Le Salaire de la peur version Julien Leclercq vient de sortir sur Netflix, devenant ainsi la seconde adaptation française du roman de Georges Arnaud (1949). Néanmoins, un autre film français s'est inspiré de cette histoire et des deux premiers films (le Clouzot et le Friedkin). Avant de filmer les 24 heures du Mans pour Luc Besson, Louis Pascal Couvelaire avait signé Sueurs, scénario original qui n'en a pas tant l'air.
Les héros ne sont plus des convoyeurs d'explosifs, mais des voleurs ayant détourné de l'or. Comme dans le Clouzot, les héros traversent un endroit désertique pas forcément identifié. Certaines situations font direction allusion au Clouzot, comme ce passage où Joaquim de Almeida se retrouve accroché à un camion en pente très glissante ; comme la tendance des personnages à se tirer dans les pattes. Le trajet sous tension et le contenu du convoi amènent les personnages petit à petit vers la folie. Quant au final, bien que très différent des Clouzot et Friedkin, il partage avec eux un retour à la réalité qui fait mal et où la fatalité est inévitable.
Il faut dire que Sueurs montre une bande de voleurs prête à tout pour avoir son or, quitte à retirer des parts au fil du film. Couvelaire va donc montrer un jeu de massacre dans le désert où chacun pense tirer son épingle du jeu, avant son inévitable chute. Le réalisateur ne fait aucun cadeau avec eux, quitte à déjouer les attentes des spectateurs. Le porte-flingue n'est pas forcément celui qui survivra et les amis du départ ne le sont pas forcément à la fin.
De même, si Jean-Hugues Anglade incarne un personnage fort en gueule, mais pas forcément méchant au préalable ; il finit par montrer un visage beaucoup plus menaçant au cours du film, quitte à devenir totalement inquiétant sur la fin. Ainsi, le passage où il poursuit ses anciens acolytes entre deux mines tient de la folie furieuse et Anglade de signer une prestation pour le moins dégénérée et bruyante. Le montage alterné entre les deux équipages ne fait qu'accentuer la tension avec un premier pensant avoir de l'avance et le second les rattrapant avec la rage au ventre.

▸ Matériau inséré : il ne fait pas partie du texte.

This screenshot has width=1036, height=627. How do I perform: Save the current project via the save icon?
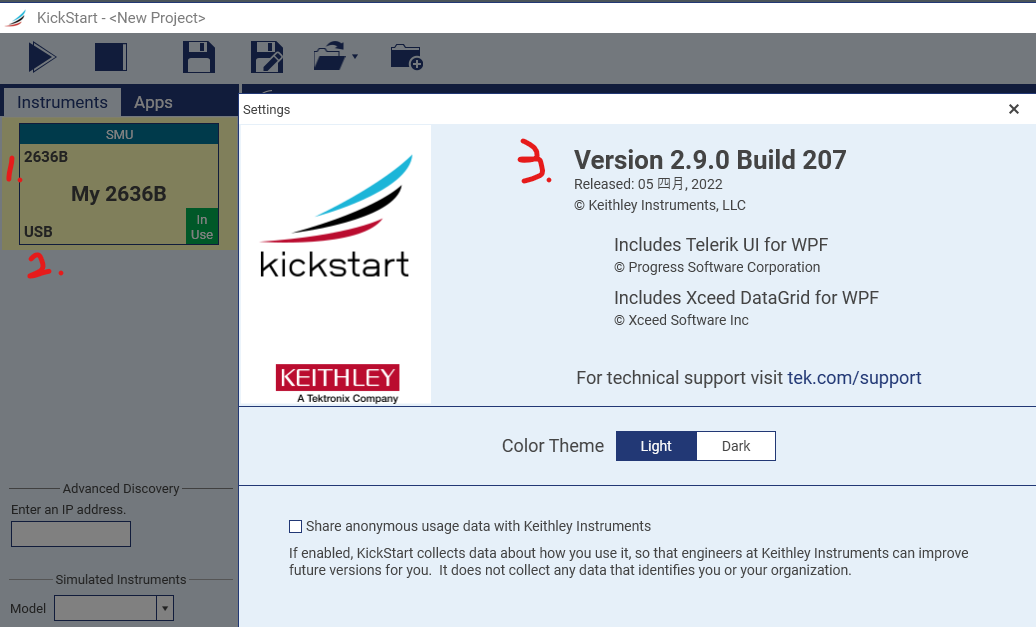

Outre les précédentes adaptations, Sueurs se rapproche pas mal du cinéma de Tony Scott par la photo de Michel Abramowicz (qui officiera aussi sur Michel Vaillant). Le désert se révèle bien sombre avec un côté granuleux, loin de la luminosité d'un Lawrence d'Arabie (David Lean, 1962). Ainsi, on pense souvent aux scènes désertiques de Domino en regardant Sueurs et chose amusante, les deux films sont produits par Samuel Hadida (le Couvelaire avant le Scott). Un style qui peut également se confirmer par le drôle de générique montrant le dit casse. Le montage met des plans en surimpression et les multiplie en jouant de flashs, chose que fera plus d'une fois Scott dans les 2000's. Néanmoins, l'effet pique les yeux ici et il aurait mieux valu faire quelque chose de plus classique.
Sueurs a été un beau four à sa sortie (52 459 entrées pour 6,9 millions d'euros de budget), pas aidé non plus par un manque de publicité flagrant dans un été 2002 où Spider-man (Sam Raimi), Lilo et Stitch (Sanders, DeBlois), L'âge de glace (Chris Wedge), Scooby Doo (Raja Gosnell) et Men In Black 2 (Barry Sonnenfeld) s'affrontaient. Soit des films très grand public face à un film violent montrant des marginaux s'entretuant pour un or que l'on ne voit quasiment jamais à l'écran. Un combat perdu d'avance. Sueurs a été oublié aussi vite qu'il est sorti et c'est bien dommage, tant le film mérite le coup d'oeil. Peut-être plus que la dernière version officielle du Salaire de la peur.